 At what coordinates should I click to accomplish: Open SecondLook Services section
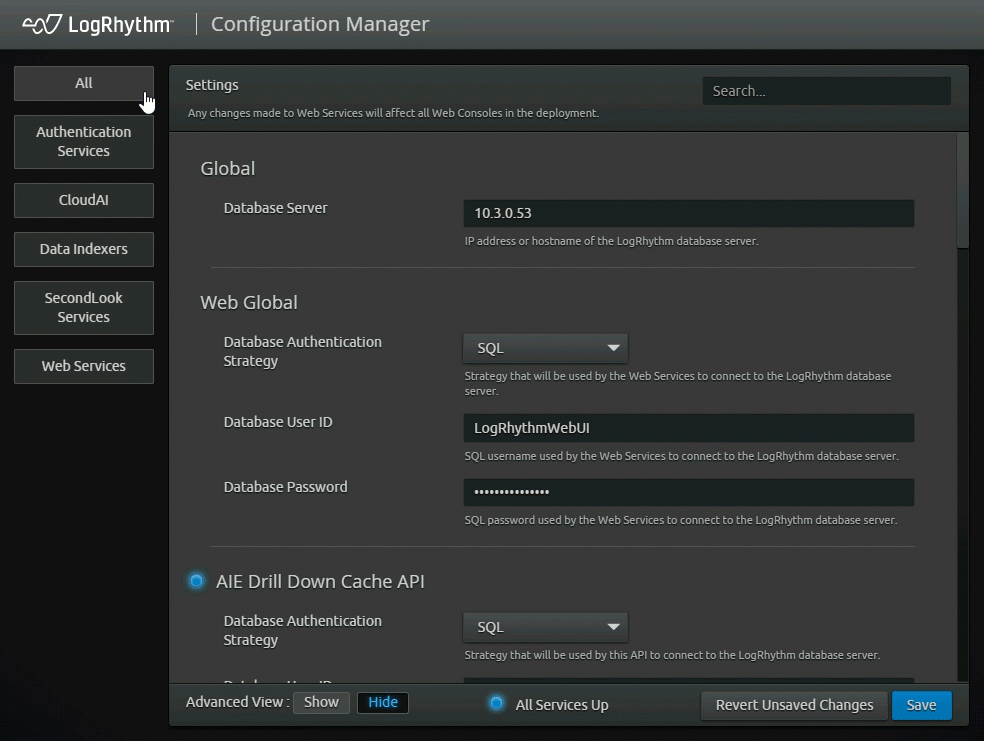click(x=84, y=307)
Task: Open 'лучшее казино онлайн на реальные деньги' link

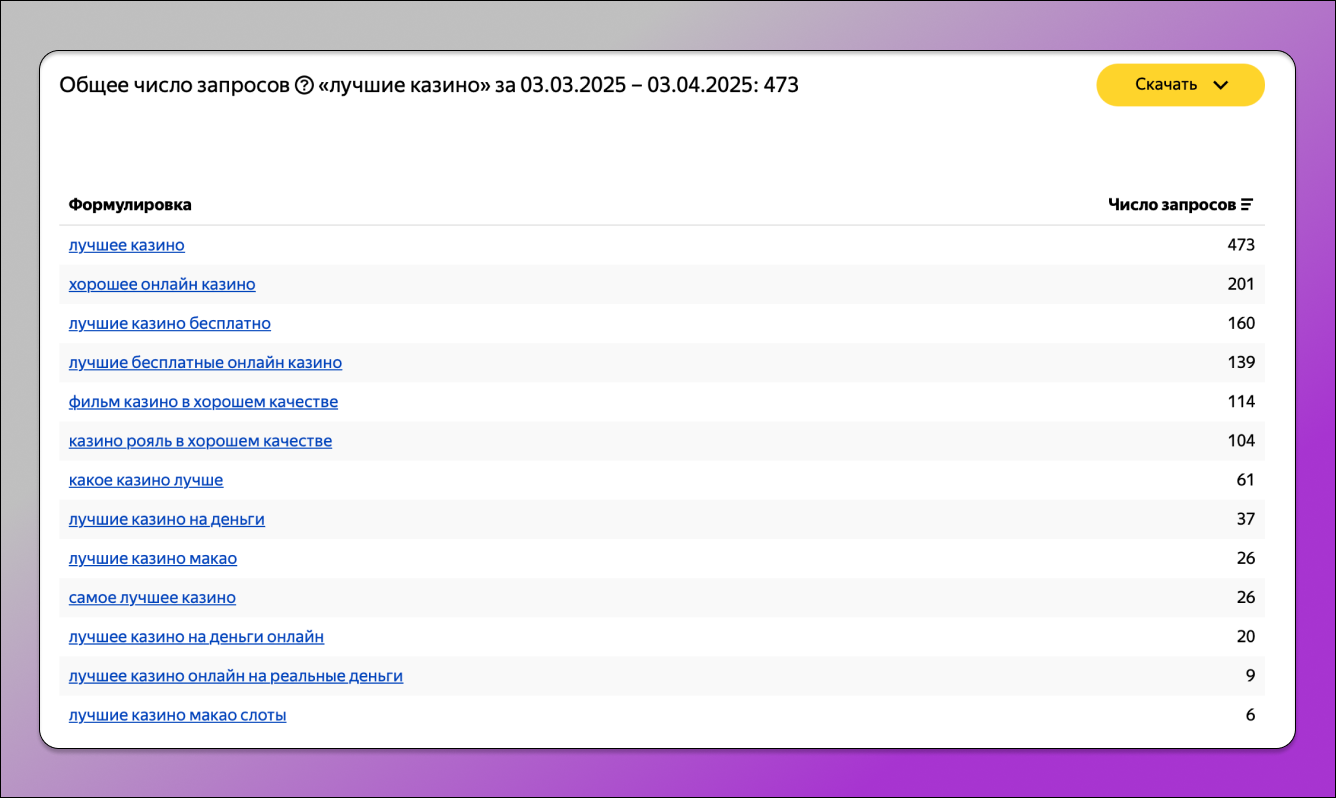Action: [236, 676]
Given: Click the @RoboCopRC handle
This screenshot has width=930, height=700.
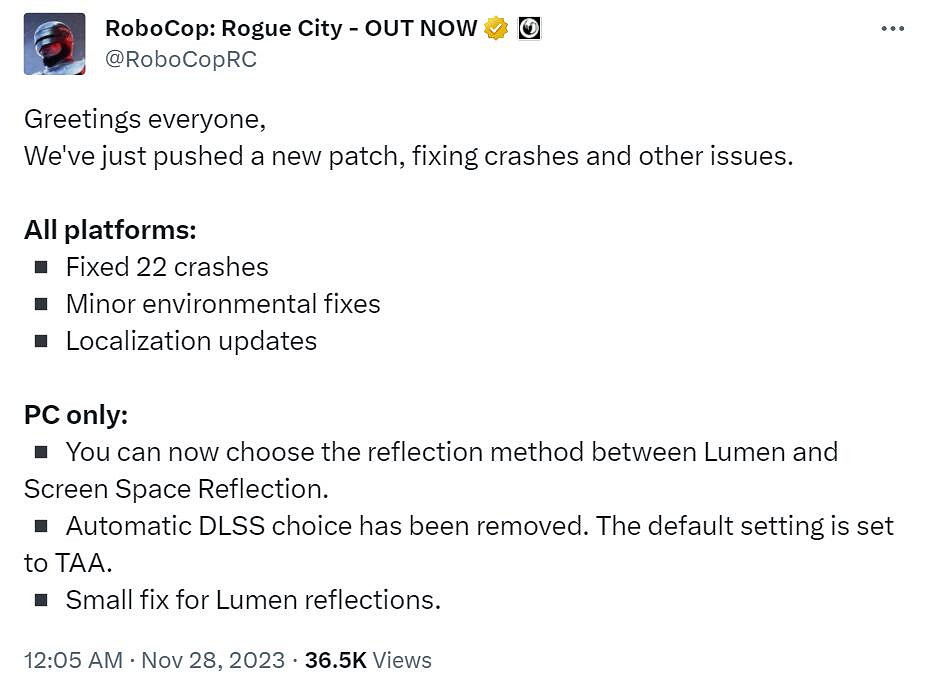Looking at the screenshot, I should 181,60.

+ + + +

* [Written request]
Could you copy every one of the records above word for word, leaving out the pictures?

* [Full solution]
 At what coordinates should I click to accomplish: Open SecondLook Services section
click(x=84, y=307)
Task: Open 'лучшее казино онлайн на реальные деньги' link

Action: [236, 676]
Given: Click the @RoboCopRC handle
This screenshot has width=930, height=700.
Looking at the screenshot, I should 181,60.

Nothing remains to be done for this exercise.